A Trench-Level Take On the Great War
By Albert Mobilio

(FORTUNE Magazine) – The First World War By John Keegan Knopf, 512 pages

Serbian nationalists commit an act of violence, and a decision to punish them is made by a group of allied nations. A chain reaction among neighboring countries leaves millions slain and whole swaths of Europe laid waste. This isn't a prediction about the ongoing conflict in the Balkans but, of course, the story of World War I in a nutshell. As he has done in previous books, eminent British military historian John Keegan, author of A History of Warfare and The Face of Battle, peers closely at warfare's nuts and bolts to render an epic tale. The First World War isn't history for Big Picture enthusiasts who crave cultural and social context. Instead, Keegan examines warfare at a transitional historical moment when cavalry, tanks, sabers, and machine guns all shared the battlefield.

This unevenness of technological advancement, Keegan emphasizes, contributed to the breathtaking casualties--more than nine million soldiers died--chiefly because the speed of communication lagged far behind the power of the weaponry. Runners or flag signalers alerted generals to battlefield changes much too late for them to act effectively, yet those officers had at their disposal unprecedentedly potent weaponry. At the Battle of the Somme, a British attempt to lay a creeping cannon barrage just ahead of advancing British troops failed because without tactical radio, the artillery fired based on a calculation of the speed at which the men were expected to advance. Cautious artillery gunners lifted their barrages too soon, exposing long lines of close-order troops to unimpeded enemy fire. More than 20,000 British infantrymen were killed in a single day.

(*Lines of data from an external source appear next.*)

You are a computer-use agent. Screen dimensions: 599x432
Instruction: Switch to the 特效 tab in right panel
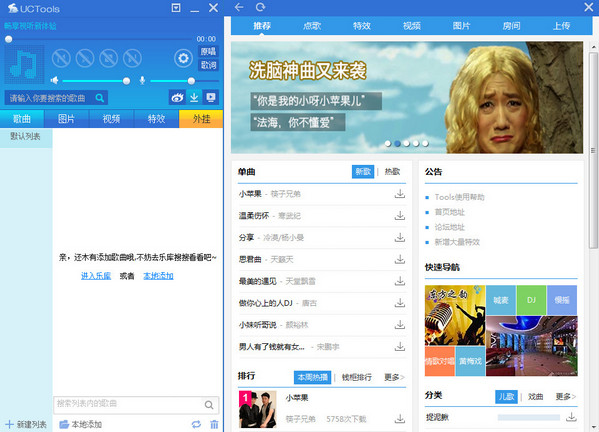click(x=362, y=26)
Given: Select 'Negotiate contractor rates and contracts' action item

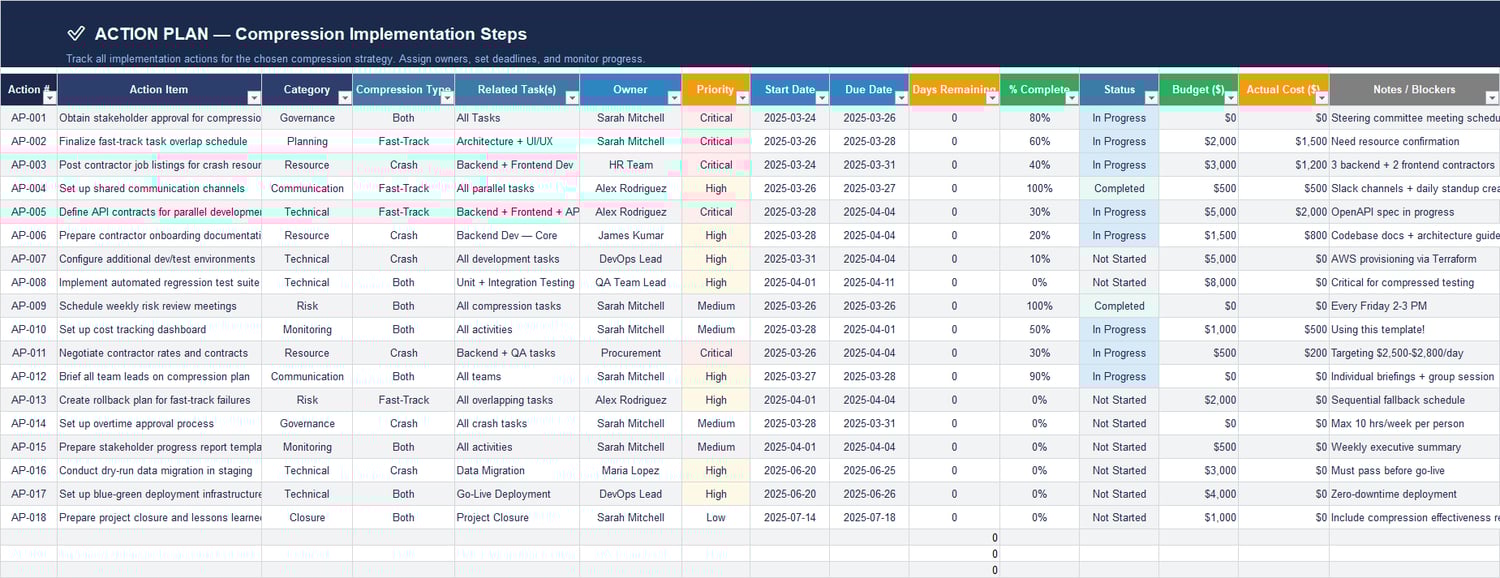Looking at the screenshot, I should click(155, 353).
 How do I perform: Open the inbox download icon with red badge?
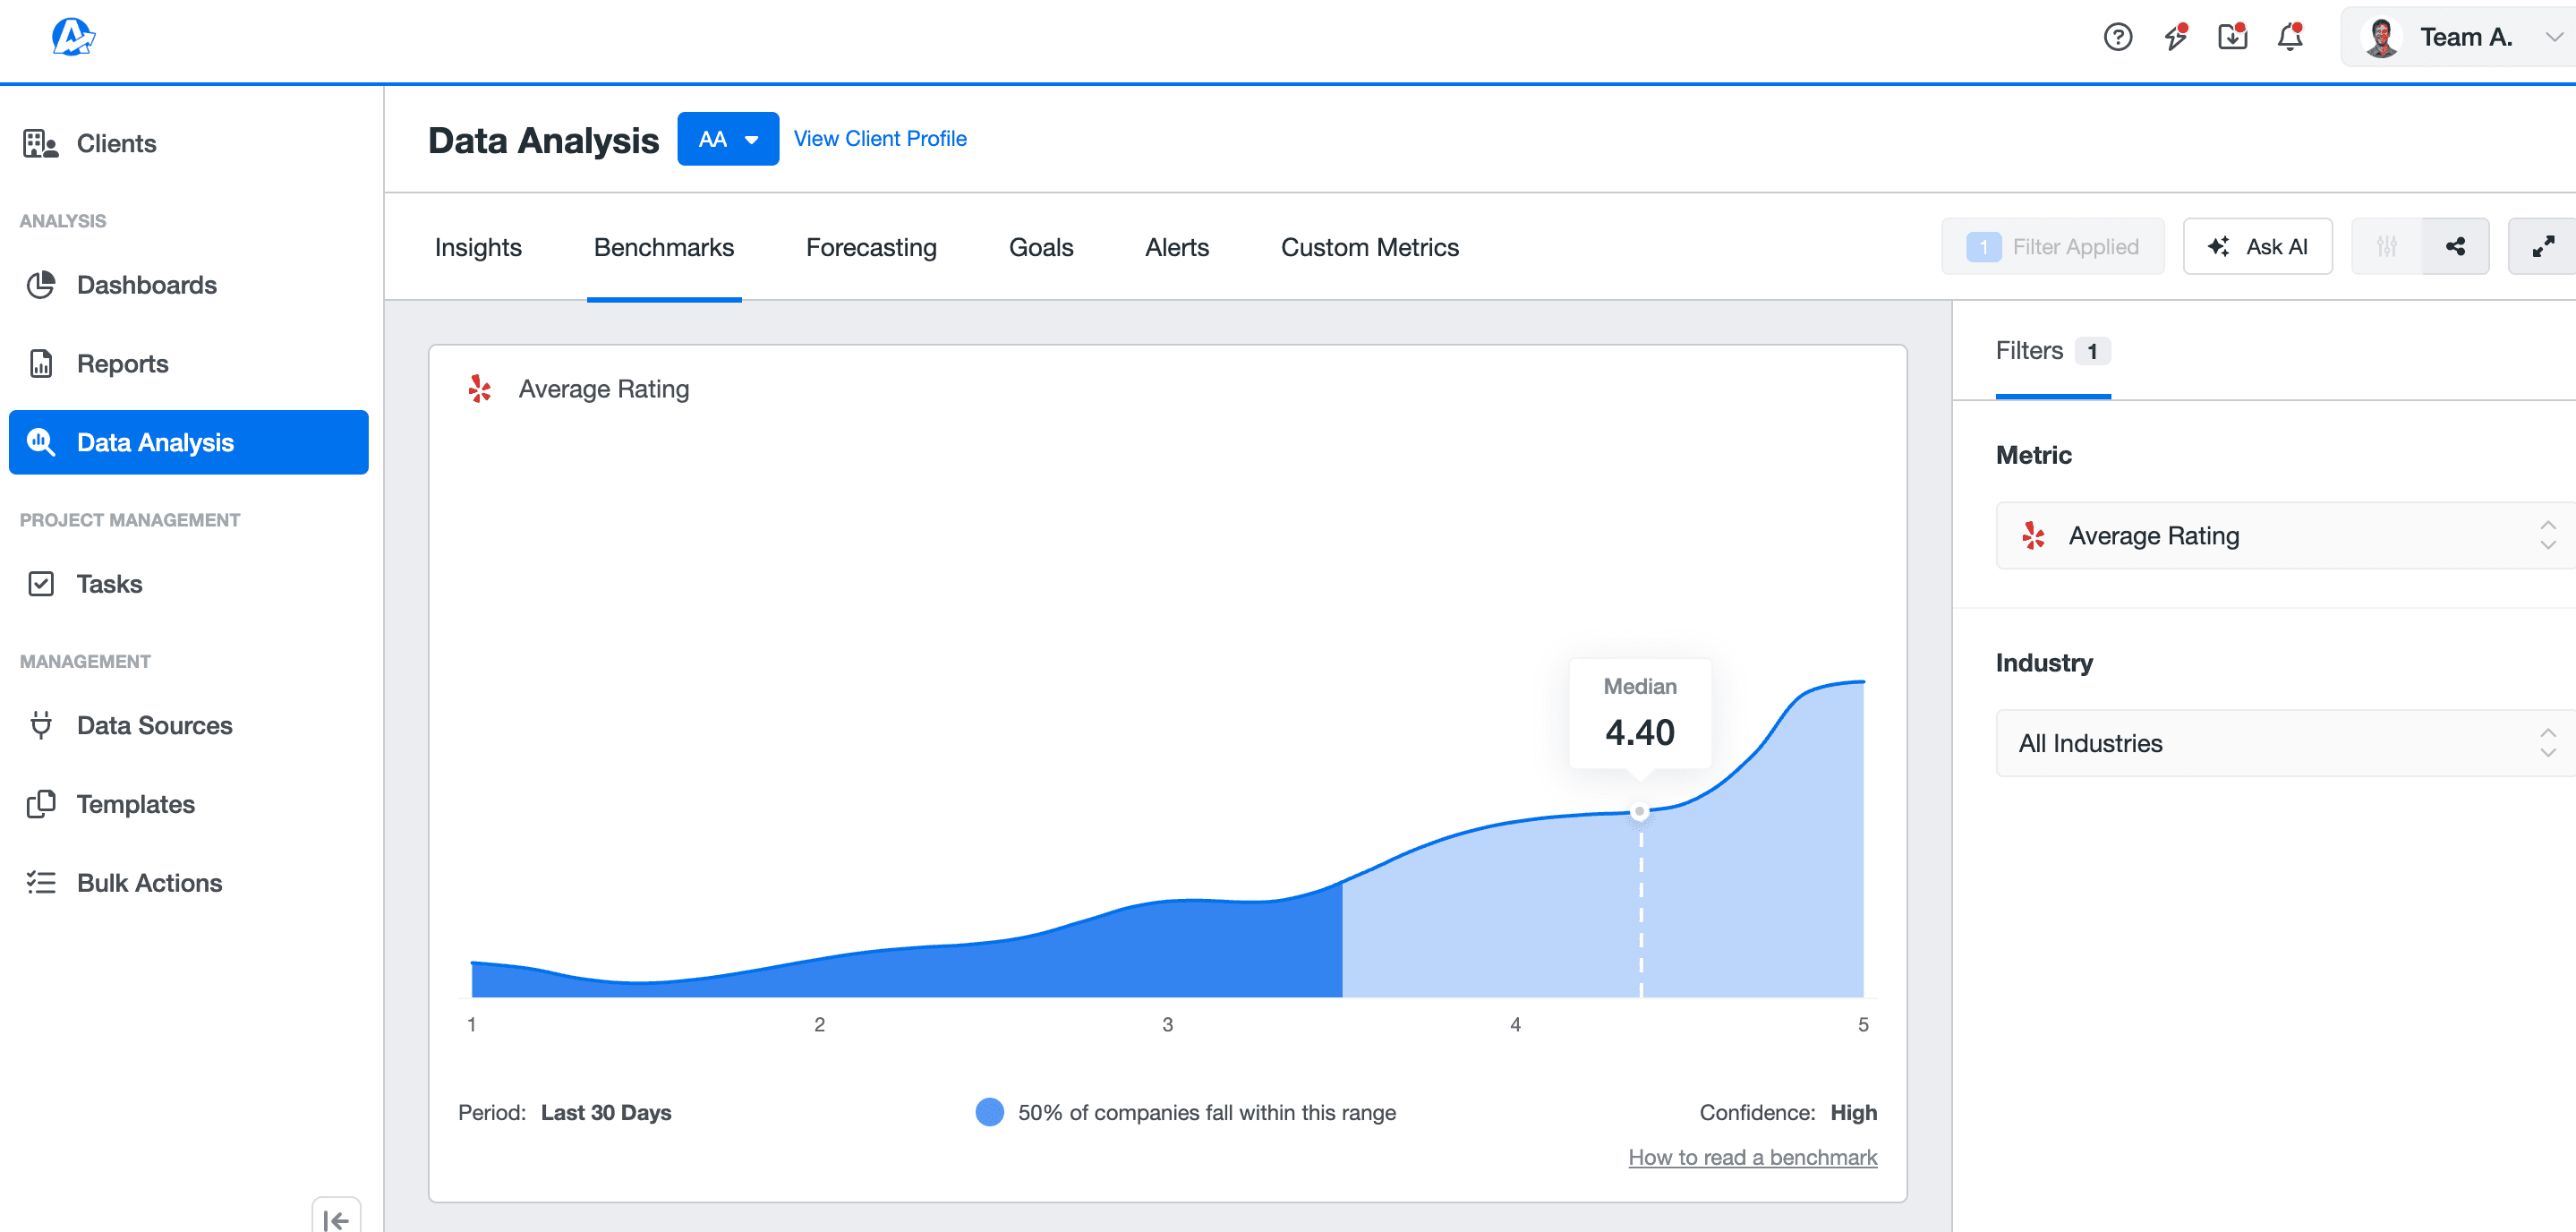(x=2231, y=37)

Keegan also argues convincingly that strategic geography was crucial to creating the deadly stalemate reached early in the war. Although the Germans attacked first, they also assumed defensive positions first--as soon as they realized quick victory in France was impossible and a second front had opened in Russia. They were able to choose the advantageous high ground and fortify it well. While the British cavalry took pride in avoiding entrenchment and the French disregarded "the most demanding notions of cover," Keegan writes, "the German soldier had been obliged to use the spade on manoeuvre since at least 1904." As a result the Germans were hardly touched by the million shells lobbed by the British at the Somme; they sat snugly in deep trenches equipped with beds, electric lights, carpets, and pictures. Amid all the new technologies of the war--tanks, poison gas, planes, machine guns--one of the most influential factors may have been the lowly shovel.

The horrific casualty rates of World War I have long sparked vigorous criticism of generals--"donkeys leading lions"--who seemed indifferent to the appalling loss of life. Most notorious was British commander Douglas Haig, who became known after the war as "Butcher Haig." Acknowledging Haig's "profligacy with men," Keegan claims the high command was generally brave and responsible. He compares statistics from World War I, in which 56 British generals were killed, to those of World War II, when only 21 were killed. He also defends the practice of establishing headquarters well behind the lines with the rationale that vast battlefronts, often many miles long, required central repositories for information. But when the reader is confronted with the image of Haig--lunching, working at his desk, and preparing for bed as thousands died--disgust is almost unavoidable.

This perception of official callousness, the grinding brutality of the conflict, and its general pointlessness, which emerged as the reasons for fighting were forgotten, dispirited the most patriotic soldiers. Keegan writes of the 25,000 German soldiers buried in a common grave in France at Langemarck, where the cemetery gate bears the insignia of every German university. This was no war fought only by the poor and unlucky, but rather one in which the best and brightest rushed for glory and honor. As Paul Fussell wrote in The Great War and Modern Memory, his blistering look at the war's social consequences, the words "glory" and "honor" would never be the same after bloodbaths at the Somme, Verdun, and Passchendaele. A fit companion to Fussell's great cultural meditation (and to this season's other World War I tome, Niall Ferguson's The Pity of War), Keegan's ground-level focus makes us keenly aware of how battles are fought, won, and lost, and reminds us that like politics, all wars are local.